Gareth Smith the API Architect for Microsoft Graph announced onstage at the All About the API Conference in Las Vegas that the company has just open-sourced its REST API Guidelines.
These guidelines represent a multi-year, cross-company, collaborative process aggregating the collective experience of hundreds of engineers designing, operating, and running global scale cloud services from across Microsoft; and listening to feedback on their APIs from customers and partners. They have attempted to incorporate those learnings along with industry best practices in the API space to create guidelines that API teams across Microsoft use on a daily basis.
The company said it hopes as a result of releasing these guidelines that:
- They will further stimulate feedback on their APIs and their approach to building them to better serve customers.

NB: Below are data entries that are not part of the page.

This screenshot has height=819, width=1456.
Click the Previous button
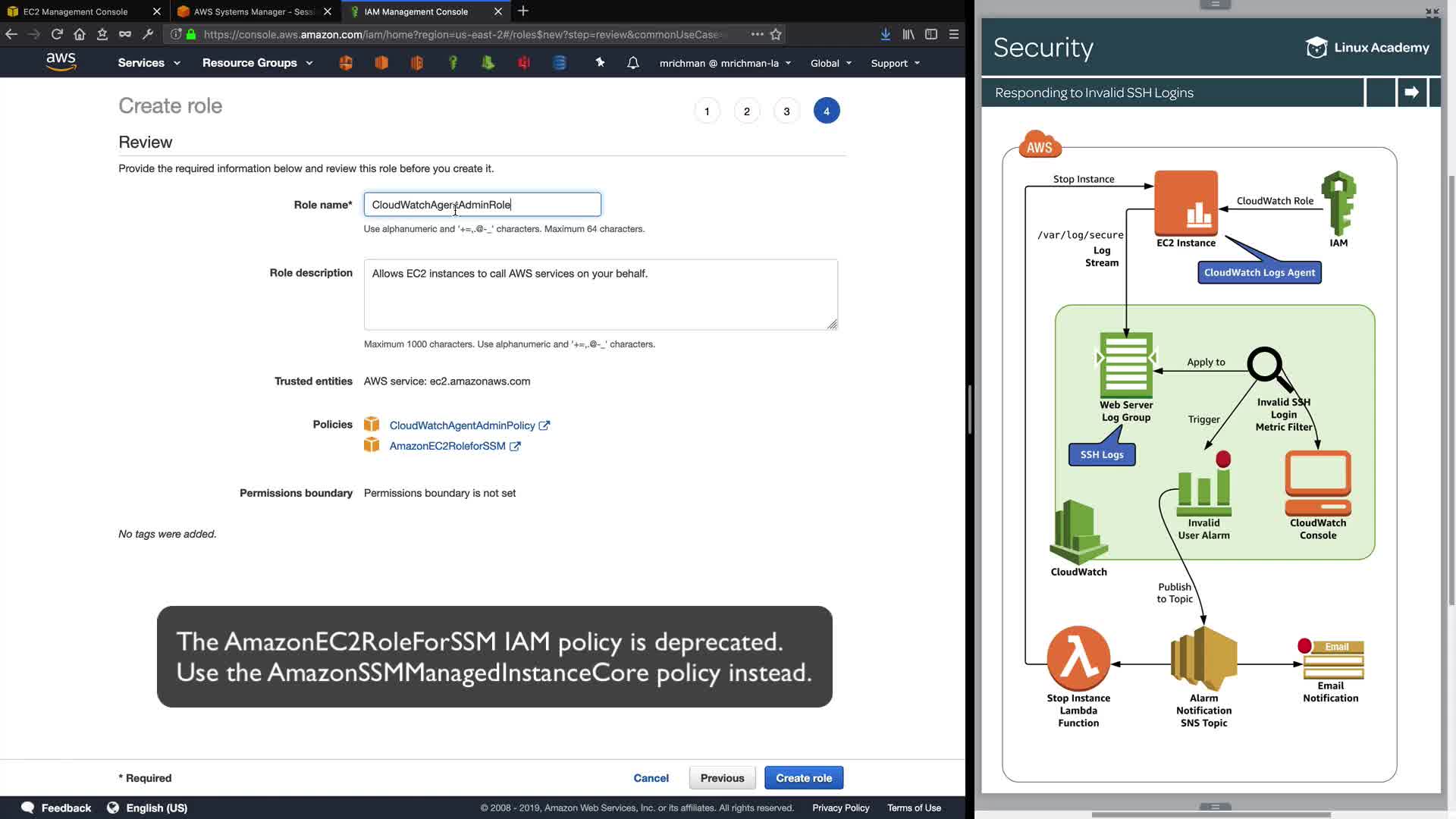[x=722, y=778]
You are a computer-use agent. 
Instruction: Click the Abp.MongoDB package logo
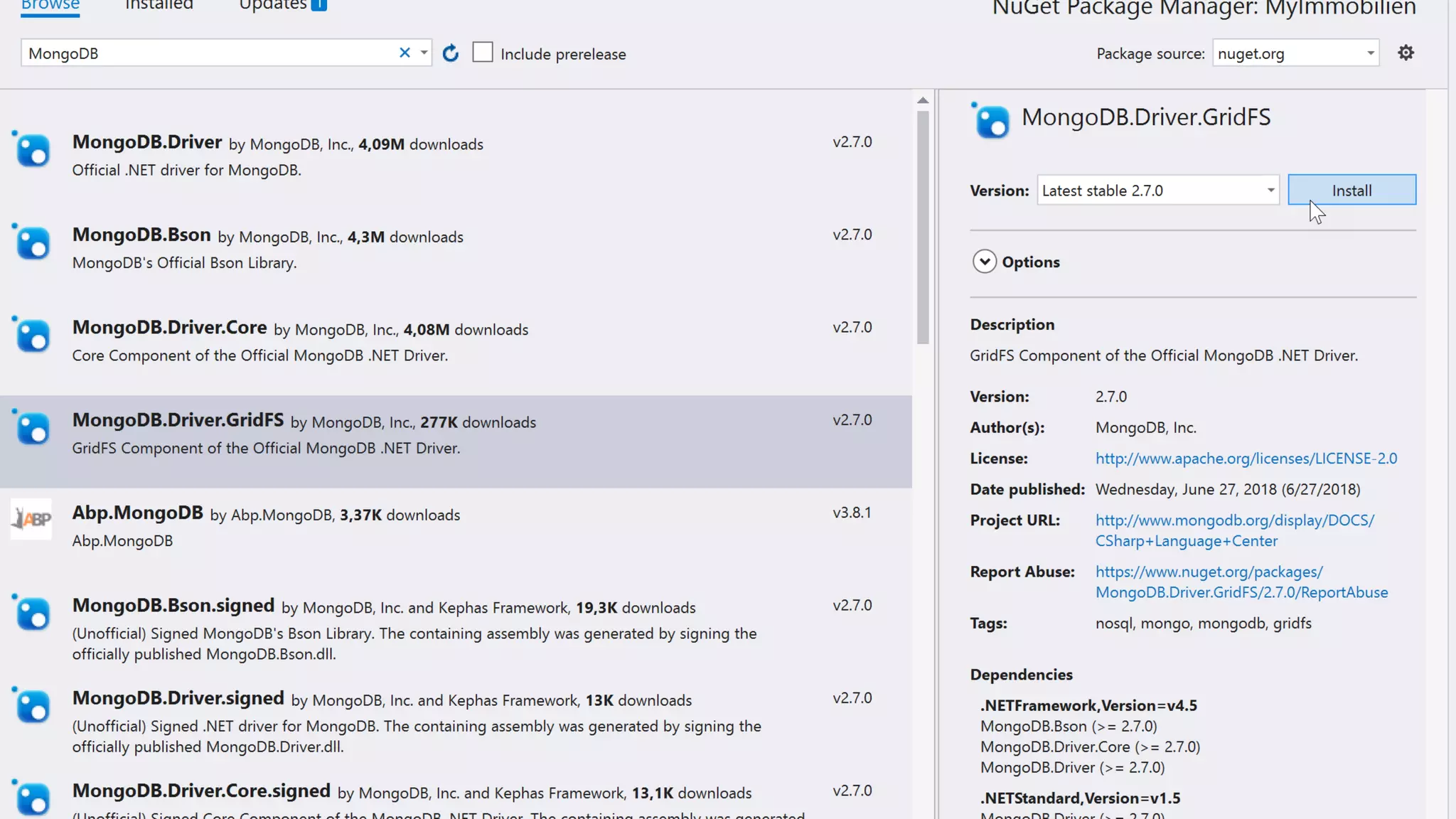[32, 519]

- Since they have benefitted from others in the API design community who have shared their guidelines, they want to contribute back. They believe that organizations of almost any size building APIs can benefit from having their own design guidelines. Many companies and even organizations such as the Whitehouse have already published their design guidelines and it’s their hope that by contributing theirs to the community conversation, they can add to the body of community knowledge and reusable content so that anyone can draw upon more collective knowledge when looking to set standards and guidelines within their organization.
Customers really were at the heart of this decision and they were saying clearly:
- It should be easier to get started with Microsoft APIs – Developers wanted to be able to run the curl tool against an API endpoint and get a human-readable result in just a few minutes.

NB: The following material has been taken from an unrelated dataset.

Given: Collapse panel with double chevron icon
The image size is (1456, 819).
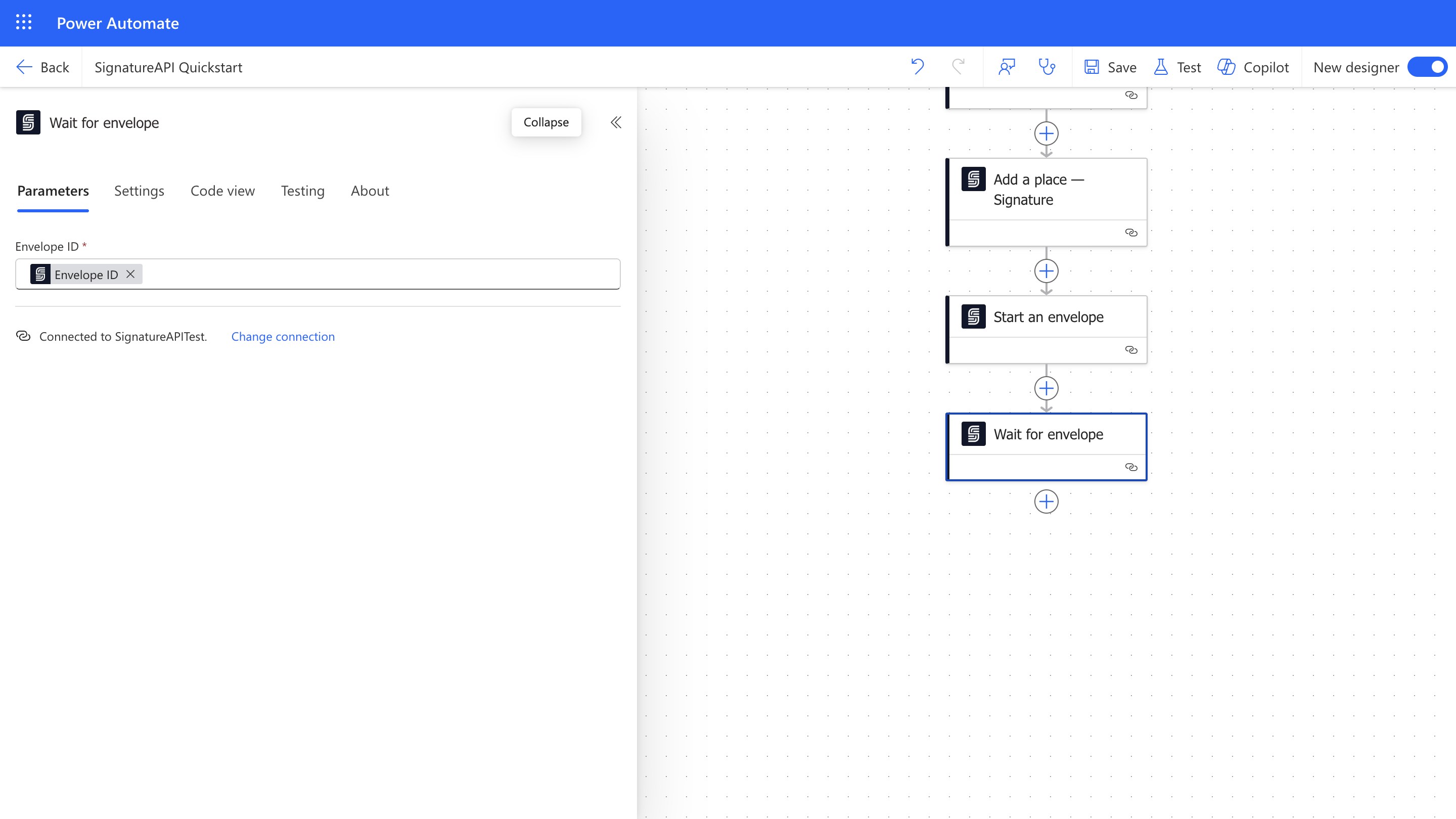Looking at the screenshot, I should [x=616, y=122].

- APIs for Microsoft cloud services should be consistent – Developers didn’t care that an API to work with an Azure virtual machine and an API to work with a user’s Office 365 documents were developed by different parts of the company, they were both from Microsoft and developers expected consistency.
He discussed this after going onto the company’s new initiative, Microsoft Graph which unifies the organizations disparate API strategy.
According to the company, The Microsoft REST API Guidelines, as a design principle, encourages application developers to have resources accessible to them via a RESTful HTTP interface. To provide the smoothest possible experience for developers on platforms following the Microsoft REST API Guidelines, REST APIs SHOULD follow consistent design guidelines to make using them easy and intuitive.
While speaking, Gareth explained Microsoft once focused only on business decision makers and developers. He said they now need to be drastically more inclusive – with a great API consumer experience which is much broader.
“Its not just developers but IT and ordinary end-users that need to use APIs,” he said.